The New England Journal of Medicine (N Engl J Med)
26 de noviembre 2015
Volumen 373 nº 22 página(s) 2098-9

Este artículo sobre el dolor crónico y su tratamiento está sobre todo centrado en las causas y las posibles soluciones a la epidemia de mortalidad por intoxicación por analgésicos opiáceos en EEUU.

Además, contiene algunas ideas de gran interés, de las que se reproducen dos a continuación:

En pacientes con dolor crónico las puntuaciones de intensidad del dolor no reflejan necesariamente el grado de lesión hística ni la intensidad sentida del dolor. La intensidad del dolor crónico no se puede predecir de manera fiable a partir de la extensión o la gravedad de la lesión hística, porque el dolor crónico no es determinado principalmente por estímulos nociceptivos. Los estudios funcionales de neuroimagen y otros estudios clínicos prospectivos han demostrado que lo que se siente como el mismo dolor está inicialmente asociado a regiones cerebrales que participan en las emociones y las recompensas. Así, a lo largo del tiempo, la intensidad del dolor se va desligando de la nocicepción y al mismo tiempo se liga a factores emocionales y psicosociales.

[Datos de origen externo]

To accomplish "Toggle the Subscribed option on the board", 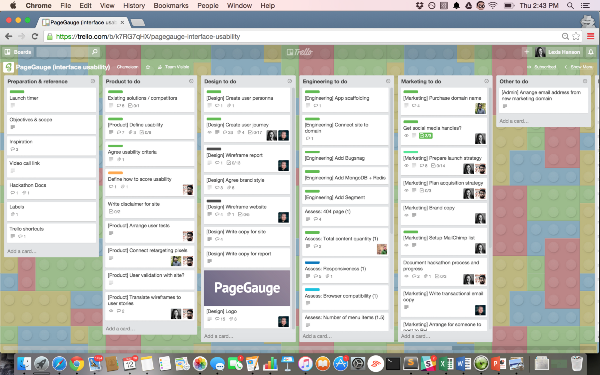I will (542, 67).
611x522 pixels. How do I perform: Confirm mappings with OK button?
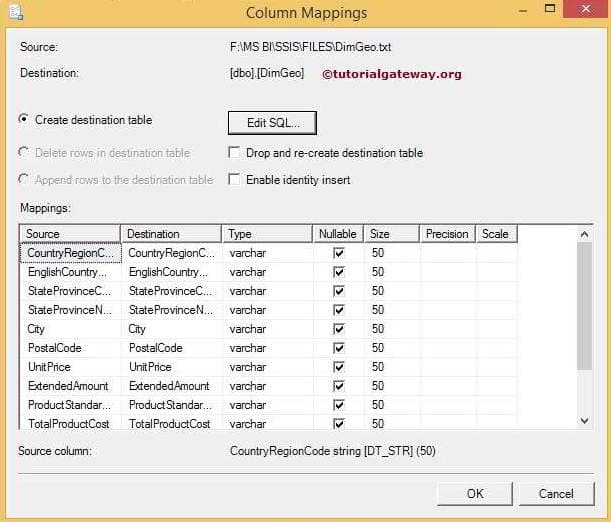click(475, 493)
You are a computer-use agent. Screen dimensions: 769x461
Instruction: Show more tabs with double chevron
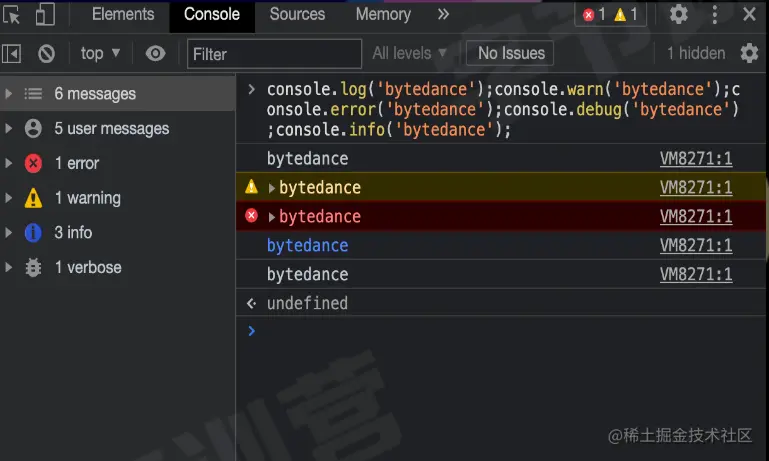(x=443, y=14)
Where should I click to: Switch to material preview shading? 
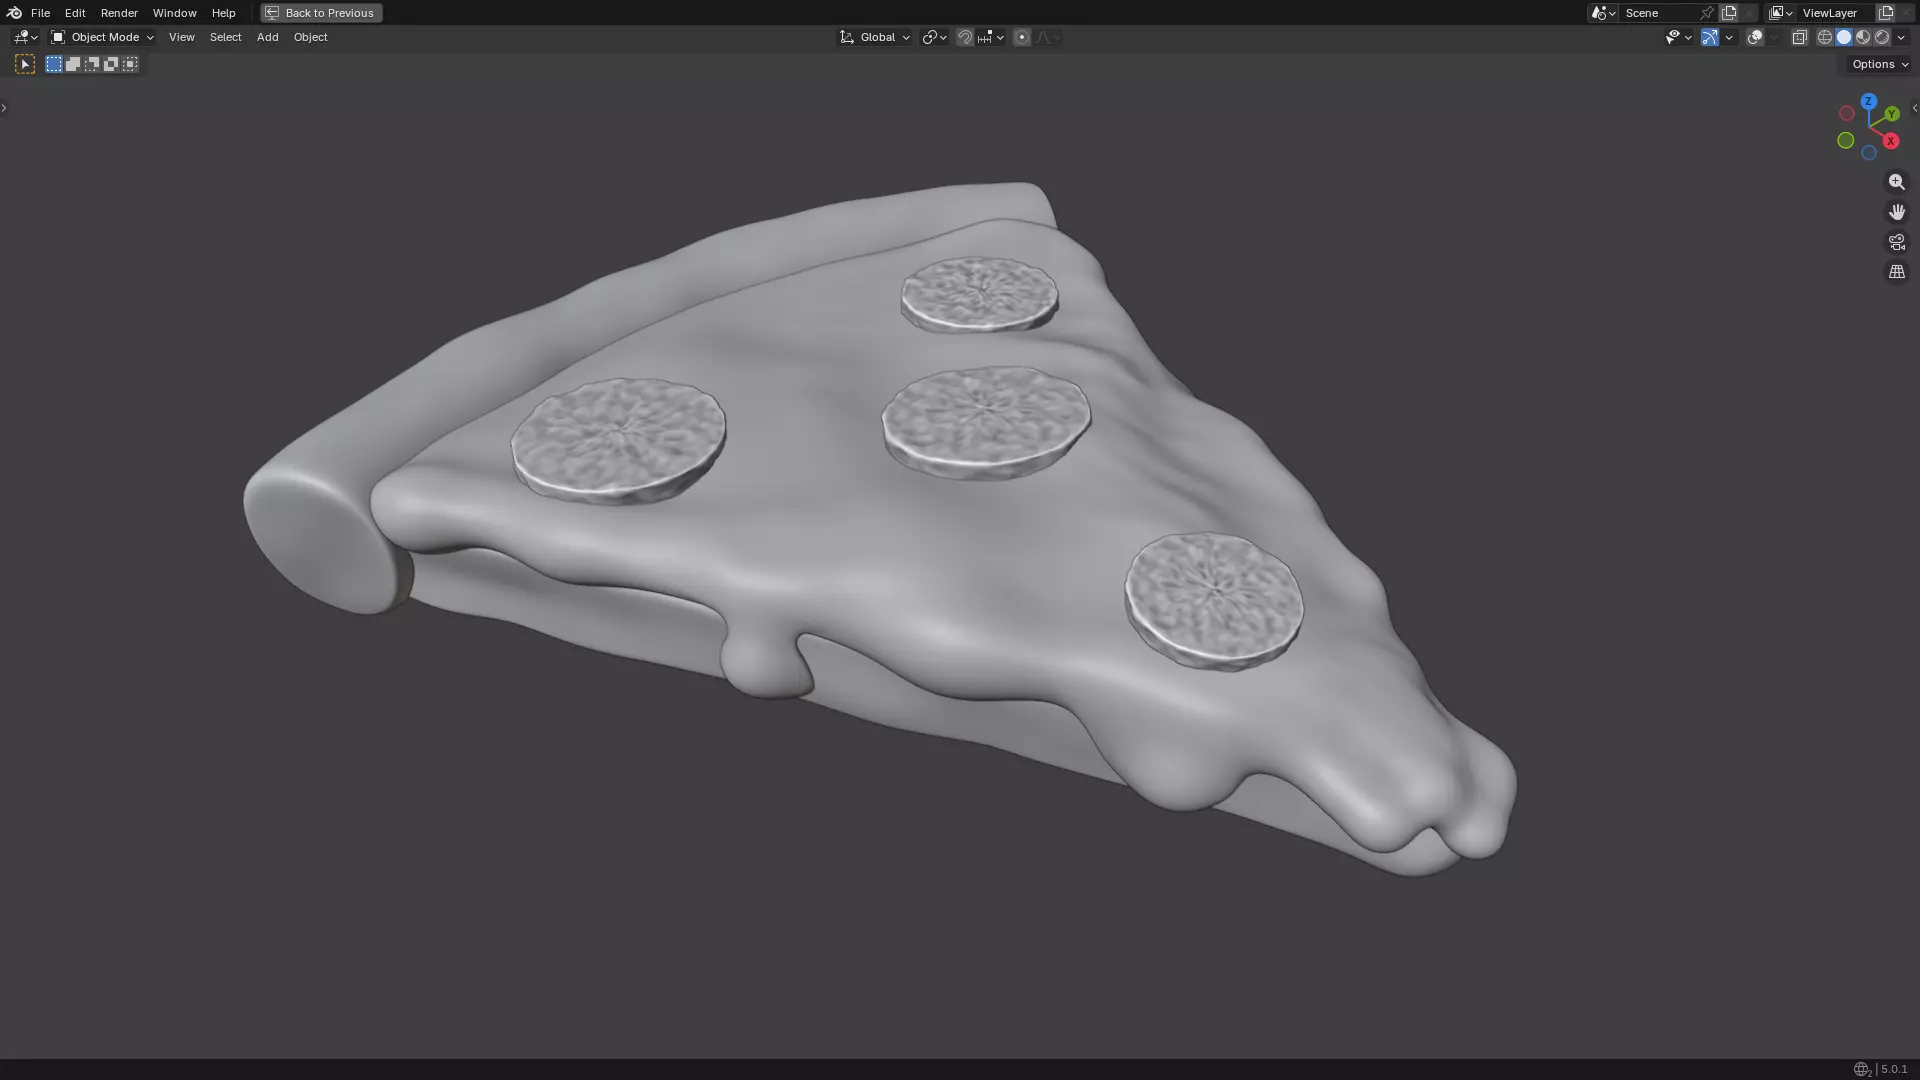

“Proponemos que en la evaluación del éxito del tratamiento del dolor crónico, la intensidad del dolor no es la mejor variable a medir. Cuando el dolor es crónico, su intensidad no es una medida sencilla de algo que puede ser reparado con facilidad. Para definir el dolor de una persona e informar su tratamiento multimodal, son necesarias múltiples medidas de las complejas causas y consecuencias del dolor. Sin embargo, ningún resumen cuantitativo de estas medidas capturará de manera suficiente la carga de dolor o el significado del dolor crónico en un paciente dado. En esta situación, nada es más revelador o terapéutico que una conversación entre paciente y clínico, lo que le permite al paciente ser escuchado y al clínico apreciar las experiencias del paciente y ofrecer empatía, ánimo, consejo y esperanza”.